# [ABOUT THIS TASK]
Take the entries below and print, exactly, the stretch from the line containing "BIODEGRADABILE (738, 449)" through the line containing "Produse pentru unghii (405, 83)", both included.

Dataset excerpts
BEGIN

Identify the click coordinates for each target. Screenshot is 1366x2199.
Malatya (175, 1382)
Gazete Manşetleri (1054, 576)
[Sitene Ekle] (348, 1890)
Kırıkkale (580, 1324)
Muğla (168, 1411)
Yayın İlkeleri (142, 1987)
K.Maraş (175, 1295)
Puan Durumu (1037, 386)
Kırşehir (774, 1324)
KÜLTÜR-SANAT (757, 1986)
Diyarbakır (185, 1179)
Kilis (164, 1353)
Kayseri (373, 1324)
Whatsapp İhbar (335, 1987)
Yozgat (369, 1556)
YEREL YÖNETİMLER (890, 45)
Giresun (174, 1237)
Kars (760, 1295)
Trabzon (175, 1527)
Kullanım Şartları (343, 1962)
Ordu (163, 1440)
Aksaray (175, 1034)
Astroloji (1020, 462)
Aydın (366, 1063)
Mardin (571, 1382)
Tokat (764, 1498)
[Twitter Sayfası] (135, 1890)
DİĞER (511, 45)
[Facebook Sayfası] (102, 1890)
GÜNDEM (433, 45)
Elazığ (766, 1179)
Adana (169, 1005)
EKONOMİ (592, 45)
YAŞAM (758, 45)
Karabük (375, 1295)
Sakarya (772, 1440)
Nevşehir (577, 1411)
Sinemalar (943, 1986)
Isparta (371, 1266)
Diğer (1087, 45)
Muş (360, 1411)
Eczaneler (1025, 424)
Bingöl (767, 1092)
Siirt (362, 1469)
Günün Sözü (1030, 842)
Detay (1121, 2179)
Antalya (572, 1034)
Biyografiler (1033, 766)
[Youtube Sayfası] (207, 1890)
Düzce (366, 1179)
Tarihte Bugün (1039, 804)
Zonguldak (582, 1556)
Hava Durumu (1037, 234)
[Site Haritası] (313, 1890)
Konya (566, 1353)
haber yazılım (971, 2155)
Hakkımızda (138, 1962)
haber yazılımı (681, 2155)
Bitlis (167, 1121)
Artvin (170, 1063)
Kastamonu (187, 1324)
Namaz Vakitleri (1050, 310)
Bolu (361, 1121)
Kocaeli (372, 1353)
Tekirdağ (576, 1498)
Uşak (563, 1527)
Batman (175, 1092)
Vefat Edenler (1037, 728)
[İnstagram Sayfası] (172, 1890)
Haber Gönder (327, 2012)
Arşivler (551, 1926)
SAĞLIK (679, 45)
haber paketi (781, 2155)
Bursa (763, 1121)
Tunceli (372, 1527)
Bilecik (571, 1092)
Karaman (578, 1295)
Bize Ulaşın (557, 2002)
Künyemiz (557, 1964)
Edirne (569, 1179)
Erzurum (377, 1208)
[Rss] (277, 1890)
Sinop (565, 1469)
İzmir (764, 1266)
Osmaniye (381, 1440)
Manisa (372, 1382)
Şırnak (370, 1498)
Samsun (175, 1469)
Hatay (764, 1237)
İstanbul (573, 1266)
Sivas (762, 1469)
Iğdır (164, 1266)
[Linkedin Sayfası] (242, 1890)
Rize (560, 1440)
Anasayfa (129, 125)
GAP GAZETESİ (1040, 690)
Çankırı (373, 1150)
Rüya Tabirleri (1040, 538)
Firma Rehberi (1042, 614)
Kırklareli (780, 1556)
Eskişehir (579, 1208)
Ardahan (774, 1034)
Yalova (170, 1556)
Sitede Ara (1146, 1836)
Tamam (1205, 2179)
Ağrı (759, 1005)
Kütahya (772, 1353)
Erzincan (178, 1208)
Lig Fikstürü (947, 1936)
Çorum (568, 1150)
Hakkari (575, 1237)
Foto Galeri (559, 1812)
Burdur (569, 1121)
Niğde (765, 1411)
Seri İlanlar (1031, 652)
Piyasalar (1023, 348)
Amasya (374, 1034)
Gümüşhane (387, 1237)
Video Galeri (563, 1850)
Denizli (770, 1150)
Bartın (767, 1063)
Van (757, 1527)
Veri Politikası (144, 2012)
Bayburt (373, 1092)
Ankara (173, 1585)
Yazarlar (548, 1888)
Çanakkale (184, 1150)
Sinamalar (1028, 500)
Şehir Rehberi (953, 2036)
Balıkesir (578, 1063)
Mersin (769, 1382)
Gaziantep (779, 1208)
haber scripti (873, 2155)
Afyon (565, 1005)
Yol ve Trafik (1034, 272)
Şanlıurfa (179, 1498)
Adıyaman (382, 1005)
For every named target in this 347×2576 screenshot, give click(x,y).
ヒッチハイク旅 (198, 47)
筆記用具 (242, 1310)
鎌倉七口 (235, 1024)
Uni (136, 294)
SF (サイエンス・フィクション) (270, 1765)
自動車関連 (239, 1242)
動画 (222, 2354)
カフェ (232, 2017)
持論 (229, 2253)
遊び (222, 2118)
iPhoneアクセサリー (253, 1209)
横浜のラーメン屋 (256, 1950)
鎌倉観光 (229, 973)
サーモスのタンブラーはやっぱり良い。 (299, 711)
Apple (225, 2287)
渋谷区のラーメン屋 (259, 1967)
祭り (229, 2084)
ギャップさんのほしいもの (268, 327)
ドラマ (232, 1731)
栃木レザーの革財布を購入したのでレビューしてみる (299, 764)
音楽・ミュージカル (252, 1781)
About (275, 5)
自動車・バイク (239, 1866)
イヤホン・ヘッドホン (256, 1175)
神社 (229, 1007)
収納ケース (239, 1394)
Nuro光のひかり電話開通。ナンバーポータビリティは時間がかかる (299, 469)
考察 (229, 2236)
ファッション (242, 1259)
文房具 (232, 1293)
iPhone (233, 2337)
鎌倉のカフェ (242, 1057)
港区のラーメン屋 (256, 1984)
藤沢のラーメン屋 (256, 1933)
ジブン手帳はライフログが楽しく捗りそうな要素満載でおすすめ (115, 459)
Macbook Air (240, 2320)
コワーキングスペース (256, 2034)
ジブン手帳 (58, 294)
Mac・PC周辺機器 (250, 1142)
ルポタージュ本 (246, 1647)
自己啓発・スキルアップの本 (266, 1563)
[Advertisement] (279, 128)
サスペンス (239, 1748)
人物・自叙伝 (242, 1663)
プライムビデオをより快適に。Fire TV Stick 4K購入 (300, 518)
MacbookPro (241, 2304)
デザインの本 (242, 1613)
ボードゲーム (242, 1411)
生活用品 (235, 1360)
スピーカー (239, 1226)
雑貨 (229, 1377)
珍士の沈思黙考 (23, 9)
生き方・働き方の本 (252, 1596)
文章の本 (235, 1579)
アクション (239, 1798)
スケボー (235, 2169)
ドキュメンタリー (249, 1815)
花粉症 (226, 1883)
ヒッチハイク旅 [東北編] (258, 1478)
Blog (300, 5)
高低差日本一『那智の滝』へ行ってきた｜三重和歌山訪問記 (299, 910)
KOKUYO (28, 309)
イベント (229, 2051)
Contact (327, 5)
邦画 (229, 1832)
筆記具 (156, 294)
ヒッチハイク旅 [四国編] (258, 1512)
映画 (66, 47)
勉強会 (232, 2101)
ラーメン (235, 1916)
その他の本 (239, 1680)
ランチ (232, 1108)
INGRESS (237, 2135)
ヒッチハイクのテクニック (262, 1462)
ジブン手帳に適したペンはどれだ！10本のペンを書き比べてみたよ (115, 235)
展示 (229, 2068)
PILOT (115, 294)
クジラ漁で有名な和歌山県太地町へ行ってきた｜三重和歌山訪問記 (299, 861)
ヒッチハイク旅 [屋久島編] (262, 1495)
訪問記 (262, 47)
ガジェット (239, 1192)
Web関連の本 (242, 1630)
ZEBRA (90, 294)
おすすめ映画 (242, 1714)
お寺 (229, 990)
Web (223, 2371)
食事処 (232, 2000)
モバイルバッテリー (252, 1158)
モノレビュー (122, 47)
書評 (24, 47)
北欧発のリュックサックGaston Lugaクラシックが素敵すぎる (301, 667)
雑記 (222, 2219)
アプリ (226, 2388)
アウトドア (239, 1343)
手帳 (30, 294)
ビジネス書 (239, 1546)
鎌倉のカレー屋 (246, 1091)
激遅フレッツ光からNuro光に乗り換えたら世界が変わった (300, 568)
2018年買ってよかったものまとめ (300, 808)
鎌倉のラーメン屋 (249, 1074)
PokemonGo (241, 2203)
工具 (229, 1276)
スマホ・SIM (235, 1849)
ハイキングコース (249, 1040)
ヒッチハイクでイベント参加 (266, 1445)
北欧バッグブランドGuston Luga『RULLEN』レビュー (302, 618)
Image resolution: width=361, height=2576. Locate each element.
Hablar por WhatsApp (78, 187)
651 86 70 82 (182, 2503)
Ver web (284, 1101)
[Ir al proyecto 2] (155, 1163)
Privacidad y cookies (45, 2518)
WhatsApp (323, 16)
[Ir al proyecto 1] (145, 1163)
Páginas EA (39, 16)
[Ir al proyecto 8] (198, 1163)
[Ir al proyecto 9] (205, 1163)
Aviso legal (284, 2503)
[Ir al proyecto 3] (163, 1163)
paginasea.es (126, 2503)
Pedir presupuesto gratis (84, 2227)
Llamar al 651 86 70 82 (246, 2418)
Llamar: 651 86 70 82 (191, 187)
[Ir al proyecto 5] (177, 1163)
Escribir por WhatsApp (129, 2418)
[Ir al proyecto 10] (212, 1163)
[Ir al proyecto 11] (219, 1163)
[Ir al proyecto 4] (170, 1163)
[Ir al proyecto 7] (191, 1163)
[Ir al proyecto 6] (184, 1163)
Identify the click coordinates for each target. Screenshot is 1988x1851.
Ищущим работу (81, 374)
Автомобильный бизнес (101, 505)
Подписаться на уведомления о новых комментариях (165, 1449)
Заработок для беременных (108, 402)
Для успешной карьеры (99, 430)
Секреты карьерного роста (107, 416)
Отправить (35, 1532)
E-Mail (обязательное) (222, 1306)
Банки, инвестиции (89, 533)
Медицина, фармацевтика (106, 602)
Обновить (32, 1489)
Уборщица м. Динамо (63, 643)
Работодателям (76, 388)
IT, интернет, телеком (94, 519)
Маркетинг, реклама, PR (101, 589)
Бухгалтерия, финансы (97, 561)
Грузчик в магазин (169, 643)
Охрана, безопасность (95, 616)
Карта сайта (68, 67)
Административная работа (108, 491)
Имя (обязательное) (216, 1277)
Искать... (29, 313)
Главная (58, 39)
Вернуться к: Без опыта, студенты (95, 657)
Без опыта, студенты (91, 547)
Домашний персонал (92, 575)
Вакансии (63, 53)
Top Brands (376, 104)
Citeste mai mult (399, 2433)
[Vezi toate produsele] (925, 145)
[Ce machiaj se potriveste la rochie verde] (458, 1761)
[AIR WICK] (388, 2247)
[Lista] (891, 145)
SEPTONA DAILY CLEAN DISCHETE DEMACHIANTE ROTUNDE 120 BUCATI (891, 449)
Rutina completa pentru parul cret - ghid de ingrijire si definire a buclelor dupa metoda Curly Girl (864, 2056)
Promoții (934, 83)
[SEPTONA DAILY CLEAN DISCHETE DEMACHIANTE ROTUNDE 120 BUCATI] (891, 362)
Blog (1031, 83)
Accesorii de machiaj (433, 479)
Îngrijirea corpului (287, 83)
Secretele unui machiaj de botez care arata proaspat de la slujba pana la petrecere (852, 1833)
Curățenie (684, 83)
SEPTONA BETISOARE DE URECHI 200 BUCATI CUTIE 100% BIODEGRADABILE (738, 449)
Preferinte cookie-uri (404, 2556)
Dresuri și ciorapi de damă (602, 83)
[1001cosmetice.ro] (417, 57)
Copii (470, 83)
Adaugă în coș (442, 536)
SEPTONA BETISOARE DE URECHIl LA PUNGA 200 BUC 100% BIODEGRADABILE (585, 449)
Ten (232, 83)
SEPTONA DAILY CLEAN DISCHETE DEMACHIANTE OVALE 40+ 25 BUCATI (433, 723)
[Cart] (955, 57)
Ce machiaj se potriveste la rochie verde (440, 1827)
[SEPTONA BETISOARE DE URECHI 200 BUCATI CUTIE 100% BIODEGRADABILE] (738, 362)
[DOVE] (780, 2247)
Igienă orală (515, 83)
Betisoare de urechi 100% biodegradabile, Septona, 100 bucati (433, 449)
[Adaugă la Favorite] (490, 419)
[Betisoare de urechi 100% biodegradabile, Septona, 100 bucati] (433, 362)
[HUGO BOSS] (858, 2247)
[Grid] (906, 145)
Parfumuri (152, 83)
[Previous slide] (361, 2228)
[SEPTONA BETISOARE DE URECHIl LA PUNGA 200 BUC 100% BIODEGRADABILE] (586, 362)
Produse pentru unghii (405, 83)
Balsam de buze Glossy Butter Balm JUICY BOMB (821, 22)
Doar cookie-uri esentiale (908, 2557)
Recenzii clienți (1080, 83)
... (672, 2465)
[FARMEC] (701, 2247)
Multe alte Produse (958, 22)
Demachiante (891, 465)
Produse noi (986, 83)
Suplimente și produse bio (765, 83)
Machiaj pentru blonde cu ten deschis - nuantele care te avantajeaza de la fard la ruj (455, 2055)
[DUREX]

END

# [OUTPUT]
SEPTONA BETISOARE DE URECHI 200 BUCATI CUTIE 100% BIODEGRADABILE (738, 449)
Preferinte cookie-uri (404, 2556)
Dresuri și ciorapi de damă (602, 83)
[1001cosmetice.ro] (417, 57)
Copii (470, 83)
Adaugă în coș (442, 536)
SEPTONA BETISOARE DE URECHIl LA PUNGA 200 BUC 100% BIODEGRADABILE (585, 449)
Ten (232, 83)
SEPTONA DAILY CLEAN DISCHETE DEMACHIANTE OVALE 40+ 25 BUCATI (433, 723)
[Cart] (955, 57)
Ce machiaj se potriveste la rochie verde (440, 1827)
[SEPTONA BETISOARE DE URECHI 200 BUCATI CUTIE 100% BIODEGRADABILE] (738, 362)
[DOVE] (780, 2247)
Igienă orală (515, 83)
Betisoare de urechi 100% biodegradabile, Septona, 100 bucati (433, 449)
[Adaugă la Favorite] (490, 419)
[Betisoare de urechi 100% biodegradabile, Septona, 100 bucati] (433, 362)
[HUGO BOSS] (858, 2247)
[Grid] (906, 145)
Parfumuri (152, 83)
[Previous slide] (361, 2228)
[SEPTONA BETISOARE DE URECHIl LA PUNGA 200 BUC 100% BIODEGRADABILE] (586, 362)
Produse pentru unghii (405, 83)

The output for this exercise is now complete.